The truth of the situation is that JavaScript is the only commonly used language today that isn’t a clone of C++ or Java. It does things in a different way and this is both refreshing and educational. Its approach to objects is different. Its approach to data typing is different. Its approach to numerics is different. Its approach to asynchronous code is well … you guessed it … different.

In short, JavaScript is a jem because it is rare, sophisticated and much misunderstood. It has its problems, no question about it, but in most cases even its problems are the result of trying to do something difficult in a logical way.

The fact of the matter is that JavaScript isn't a crude scripting language with nothing but simple data types and basic verbs. It is a language with a philosophy and a style of its own. It even has a heritage in that it is based on Self, a prototypical object-oriented language, and Scheme, a functional Lisp derivative. It is more like Lisp than any other language and Lisp is held in much reverence by programmers who know it. Yet casual programmers who don’t really get to grips with JavaScript proper and programmers experienced in other languages tend to call it a crude scripting language with nothing to offer the world. But with parents like these JavaScript can hardly be called "just a scripting language". It would be unrealistic, however, not to recognize that the language had to cope with limited resources early in its development and responded to a demand for it to be dumbed down so that non-programmers might manage to make some use of it.

As a result JavaScript is flawed, but arguably it's still enough of a jem to admire.

Object-Oriented and Dynamic

So what is special about JavaScript?

This is a question that is really only answered by reading the rest of this book, but it is worth a summary.

The first thing to say is that it is object-oriented, but its objects are dynamic. That is, you can create an object and add methods and properties to it at runtime. Indeed, you can even remove methods and properties, making the JavaScript object completely plastic.

This in turn means that JavaScript has a very weak notion of type. As an object can morph from one "type" to another by gaining and losing properties as required, there is no real notion of a type hierarchy and no need for one. In addition, there is no need and no provision for the class/object distinction.

WHAT IS BEING ASKED: Carry on the passage about JavaScript's distinctive design, beginning after its final sentence.

Saved data entries
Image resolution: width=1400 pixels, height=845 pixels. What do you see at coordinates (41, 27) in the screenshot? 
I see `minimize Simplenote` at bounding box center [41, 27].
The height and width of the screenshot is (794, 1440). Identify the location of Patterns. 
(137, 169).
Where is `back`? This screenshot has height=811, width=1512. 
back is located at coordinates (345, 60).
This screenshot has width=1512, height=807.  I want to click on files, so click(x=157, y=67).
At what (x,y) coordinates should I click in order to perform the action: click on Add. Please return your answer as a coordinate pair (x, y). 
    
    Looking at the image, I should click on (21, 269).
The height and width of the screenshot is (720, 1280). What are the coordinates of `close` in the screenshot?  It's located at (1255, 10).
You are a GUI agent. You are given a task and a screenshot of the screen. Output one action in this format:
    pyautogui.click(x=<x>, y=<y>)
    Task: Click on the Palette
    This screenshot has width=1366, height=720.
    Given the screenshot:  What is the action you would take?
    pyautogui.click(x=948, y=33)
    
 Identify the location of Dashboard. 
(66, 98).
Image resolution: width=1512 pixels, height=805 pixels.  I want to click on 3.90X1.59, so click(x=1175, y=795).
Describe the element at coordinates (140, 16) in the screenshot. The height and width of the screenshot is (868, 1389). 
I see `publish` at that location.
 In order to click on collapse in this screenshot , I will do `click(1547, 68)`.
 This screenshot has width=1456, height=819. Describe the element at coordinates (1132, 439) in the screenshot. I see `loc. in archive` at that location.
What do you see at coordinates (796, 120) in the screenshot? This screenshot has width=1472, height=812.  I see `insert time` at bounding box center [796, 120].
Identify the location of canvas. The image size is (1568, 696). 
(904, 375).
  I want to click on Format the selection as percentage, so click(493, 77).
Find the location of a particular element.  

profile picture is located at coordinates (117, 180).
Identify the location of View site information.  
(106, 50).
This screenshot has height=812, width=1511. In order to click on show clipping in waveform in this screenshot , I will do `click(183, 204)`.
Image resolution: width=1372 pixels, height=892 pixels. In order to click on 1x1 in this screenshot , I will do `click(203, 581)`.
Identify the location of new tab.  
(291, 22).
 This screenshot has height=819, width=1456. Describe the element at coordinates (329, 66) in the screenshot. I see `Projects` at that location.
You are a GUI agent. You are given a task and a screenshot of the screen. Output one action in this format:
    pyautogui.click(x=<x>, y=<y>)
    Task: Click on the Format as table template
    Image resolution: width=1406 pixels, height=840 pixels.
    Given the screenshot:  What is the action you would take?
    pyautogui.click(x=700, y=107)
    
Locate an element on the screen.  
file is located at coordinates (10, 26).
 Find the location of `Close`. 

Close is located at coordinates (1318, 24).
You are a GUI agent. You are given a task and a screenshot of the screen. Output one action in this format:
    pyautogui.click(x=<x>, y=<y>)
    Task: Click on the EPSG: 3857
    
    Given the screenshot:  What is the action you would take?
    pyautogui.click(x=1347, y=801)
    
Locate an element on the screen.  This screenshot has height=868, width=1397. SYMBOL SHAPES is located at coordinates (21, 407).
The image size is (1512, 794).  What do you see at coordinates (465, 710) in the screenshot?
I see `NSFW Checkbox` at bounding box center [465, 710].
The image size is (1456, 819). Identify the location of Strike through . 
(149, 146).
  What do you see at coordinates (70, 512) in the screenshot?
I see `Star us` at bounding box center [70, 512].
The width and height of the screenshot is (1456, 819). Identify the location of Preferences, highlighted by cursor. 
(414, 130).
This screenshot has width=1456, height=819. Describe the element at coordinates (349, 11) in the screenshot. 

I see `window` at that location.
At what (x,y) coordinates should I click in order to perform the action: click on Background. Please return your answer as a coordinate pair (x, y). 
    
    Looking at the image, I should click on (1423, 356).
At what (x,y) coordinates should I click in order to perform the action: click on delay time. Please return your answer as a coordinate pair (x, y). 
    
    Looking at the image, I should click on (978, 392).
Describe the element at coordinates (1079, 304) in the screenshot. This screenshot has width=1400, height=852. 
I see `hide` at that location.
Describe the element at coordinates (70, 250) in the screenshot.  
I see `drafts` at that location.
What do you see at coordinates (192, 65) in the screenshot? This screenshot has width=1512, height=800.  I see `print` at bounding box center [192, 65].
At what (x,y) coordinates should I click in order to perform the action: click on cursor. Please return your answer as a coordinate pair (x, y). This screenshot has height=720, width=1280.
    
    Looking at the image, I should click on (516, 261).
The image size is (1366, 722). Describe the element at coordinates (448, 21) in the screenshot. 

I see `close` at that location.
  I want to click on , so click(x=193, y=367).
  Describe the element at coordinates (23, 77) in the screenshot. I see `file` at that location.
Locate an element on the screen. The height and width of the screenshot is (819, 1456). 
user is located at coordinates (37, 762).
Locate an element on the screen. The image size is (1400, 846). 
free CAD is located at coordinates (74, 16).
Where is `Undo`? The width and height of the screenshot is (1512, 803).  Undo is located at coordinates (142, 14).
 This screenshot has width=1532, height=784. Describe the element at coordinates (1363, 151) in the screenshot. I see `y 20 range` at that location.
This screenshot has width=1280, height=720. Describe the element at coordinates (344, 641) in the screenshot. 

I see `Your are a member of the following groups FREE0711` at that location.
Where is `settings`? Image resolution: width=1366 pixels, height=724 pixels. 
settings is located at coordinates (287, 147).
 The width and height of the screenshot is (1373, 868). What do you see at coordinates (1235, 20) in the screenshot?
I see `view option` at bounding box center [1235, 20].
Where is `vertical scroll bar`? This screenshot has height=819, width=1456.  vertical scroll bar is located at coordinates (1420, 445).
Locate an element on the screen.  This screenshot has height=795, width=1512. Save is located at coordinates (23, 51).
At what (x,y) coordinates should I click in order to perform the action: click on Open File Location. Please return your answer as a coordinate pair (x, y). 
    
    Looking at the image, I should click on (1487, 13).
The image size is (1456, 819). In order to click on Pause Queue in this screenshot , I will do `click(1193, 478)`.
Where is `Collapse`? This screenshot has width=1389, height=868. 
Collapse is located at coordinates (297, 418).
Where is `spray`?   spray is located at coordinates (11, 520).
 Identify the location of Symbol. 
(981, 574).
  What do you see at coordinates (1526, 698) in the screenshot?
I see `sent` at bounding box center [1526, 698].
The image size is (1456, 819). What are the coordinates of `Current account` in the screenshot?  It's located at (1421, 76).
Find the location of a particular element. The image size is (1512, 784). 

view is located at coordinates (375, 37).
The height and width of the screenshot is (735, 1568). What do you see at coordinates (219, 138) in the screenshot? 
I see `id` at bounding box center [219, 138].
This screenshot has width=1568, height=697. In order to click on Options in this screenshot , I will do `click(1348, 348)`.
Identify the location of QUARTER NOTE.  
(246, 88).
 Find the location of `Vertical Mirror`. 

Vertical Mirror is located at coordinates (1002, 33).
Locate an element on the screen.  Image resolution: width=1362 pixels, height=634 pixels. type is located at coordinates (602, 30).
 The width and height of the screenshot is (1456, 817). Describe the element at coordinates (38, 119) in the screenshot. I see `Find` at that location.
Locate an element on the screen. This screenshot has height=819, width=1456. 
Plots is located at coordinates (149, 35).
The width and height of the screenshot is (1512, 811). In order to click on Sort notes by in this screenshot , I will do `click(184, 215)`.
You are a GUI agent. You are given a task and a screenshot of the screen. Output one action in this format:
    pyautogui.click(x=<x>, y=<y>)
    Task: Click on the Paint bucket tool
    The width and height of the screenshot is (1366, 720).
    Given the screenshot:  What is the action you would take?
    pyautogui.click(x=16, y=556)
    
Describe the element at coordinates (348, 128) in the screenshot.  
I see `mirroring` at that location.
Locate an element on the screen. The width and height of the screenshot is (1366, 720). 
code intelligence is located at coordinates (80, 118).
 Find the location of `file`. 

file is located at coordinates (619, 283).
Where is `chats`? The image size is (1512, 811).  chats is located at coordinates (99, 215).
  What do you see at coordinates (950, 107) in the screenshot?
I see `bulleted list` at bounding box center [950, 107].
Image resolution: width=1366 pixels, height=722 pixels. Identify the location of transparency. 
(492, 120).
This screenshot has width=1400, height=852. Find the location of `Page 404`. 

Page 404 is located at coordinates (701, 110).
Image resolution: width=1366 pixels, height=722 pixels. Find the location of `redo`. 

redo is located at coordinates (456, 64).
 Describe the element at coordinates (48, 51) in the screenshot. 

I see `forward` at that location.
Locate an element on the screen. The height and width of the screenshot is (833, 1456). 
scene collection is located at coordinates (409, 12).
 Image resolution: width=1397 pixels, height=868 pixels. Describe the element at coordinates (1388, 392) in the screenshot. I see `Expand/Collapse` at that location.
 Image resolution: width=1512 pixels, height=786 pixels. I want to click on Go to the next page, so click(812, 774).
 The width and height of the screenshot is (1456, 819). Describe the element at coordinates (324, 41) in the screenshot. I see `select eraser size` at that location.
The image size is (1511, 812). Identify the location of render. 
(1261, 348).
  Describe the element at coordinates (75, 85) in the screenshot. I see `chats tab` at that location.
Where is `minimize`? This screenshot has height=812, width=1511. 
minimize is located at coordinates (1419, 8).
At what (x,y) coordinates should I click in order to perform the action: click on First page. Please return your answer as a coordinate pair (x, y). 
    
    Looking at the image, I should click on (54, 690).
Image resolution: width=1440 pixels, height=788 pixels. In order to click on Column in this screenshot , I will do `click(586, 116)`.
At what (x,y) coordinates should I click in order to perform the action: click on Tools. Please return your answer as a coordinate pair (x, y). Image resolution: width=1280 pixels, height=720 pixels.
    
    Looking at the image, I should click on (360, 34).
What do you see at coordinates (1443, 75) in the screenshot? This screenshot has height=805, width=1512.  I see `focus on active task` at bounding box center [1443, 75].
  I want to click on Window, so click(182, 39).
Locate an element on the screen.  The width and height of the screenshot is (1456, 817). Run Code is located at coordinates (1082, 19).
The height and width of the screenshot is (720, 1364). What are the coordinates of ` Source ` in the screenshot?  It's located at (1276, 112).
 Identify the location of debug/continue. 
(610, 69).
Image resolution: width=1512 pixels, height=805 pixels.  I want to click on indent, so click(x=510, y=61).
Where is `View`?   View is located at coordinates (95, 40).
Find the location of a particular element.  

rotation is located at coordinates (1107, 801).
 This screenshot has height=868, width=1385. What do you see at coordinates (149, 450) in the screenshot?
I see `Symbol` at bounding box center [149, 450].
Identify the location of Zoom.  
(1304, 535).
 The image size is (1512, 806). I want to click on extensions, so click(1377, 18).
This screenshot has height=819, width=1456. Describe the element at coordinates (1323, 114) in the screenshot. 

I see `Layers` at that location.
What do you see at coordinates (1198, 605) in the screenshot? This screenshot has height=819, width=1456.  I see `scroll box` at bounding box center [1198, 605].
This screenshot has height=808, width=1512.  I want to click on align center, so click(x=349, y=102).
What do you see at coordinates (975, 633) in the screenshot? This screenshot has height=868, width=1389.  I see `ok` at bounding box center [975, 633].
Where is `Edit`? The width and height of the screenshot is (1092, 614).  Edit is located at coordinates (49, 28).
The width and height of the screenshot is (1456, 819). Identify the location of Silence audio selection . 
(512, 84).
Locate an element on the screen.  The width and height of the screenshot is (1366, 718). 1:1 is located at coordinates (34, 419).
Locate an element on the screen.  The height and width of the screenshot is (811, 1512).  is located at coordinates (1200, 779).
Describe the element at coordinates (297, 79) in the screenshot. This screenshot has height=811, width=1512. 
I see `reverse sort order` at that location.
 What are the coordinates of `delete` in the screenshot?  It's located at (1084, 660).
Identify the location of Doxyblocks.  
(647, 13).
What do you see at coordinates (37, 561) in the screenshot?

TASK OUTPUT:
In traditional object-oriented languages, objects are created by first defining a class, i.e a blueprint for an object. Then you create an instance of the class, i.e. an object. This is not a bad way to work with static objects and it fits in well with strong static typing, which is an approach many programmers think is good.

JavaScript, on the other hand, simply allows you to create an object - without the need for a class to act as a template. Once you have the object you can modify it as required by adding properties and even removing properties.

Of course, there are many who judge this particular jem to be a dud. Most disciplines of object-oriented programming insist on strong typing where objects are defined by classes which cannot change dynamically. Classes can inherit from other classes and this leads to a type hierarchy.

In theory, type checking using this hierarchy can find many errors, but all the errors that it finds are fairly easy to find at compile time and the approach is still subject to runtime-type errors. The consensus is that this approach to objects is more robust, but it can be argued that it simply introduces another level of complexity without delivering any important advantages.

This is not a widely held point of view and many programmers will swear that strong typing has saved them on more than one occasion and doing without it would be difficult. The problem is that this is a comparison of finding an error with perhaps not-finding the error and in truth the error wasn't that hard to spot, with or without strong typing. You used the wrong object, property or method.

There is also the claim that strong typing makes big projects easier to handle. This is often true, but only when typing is used as an alternative to good documentation and programming standards.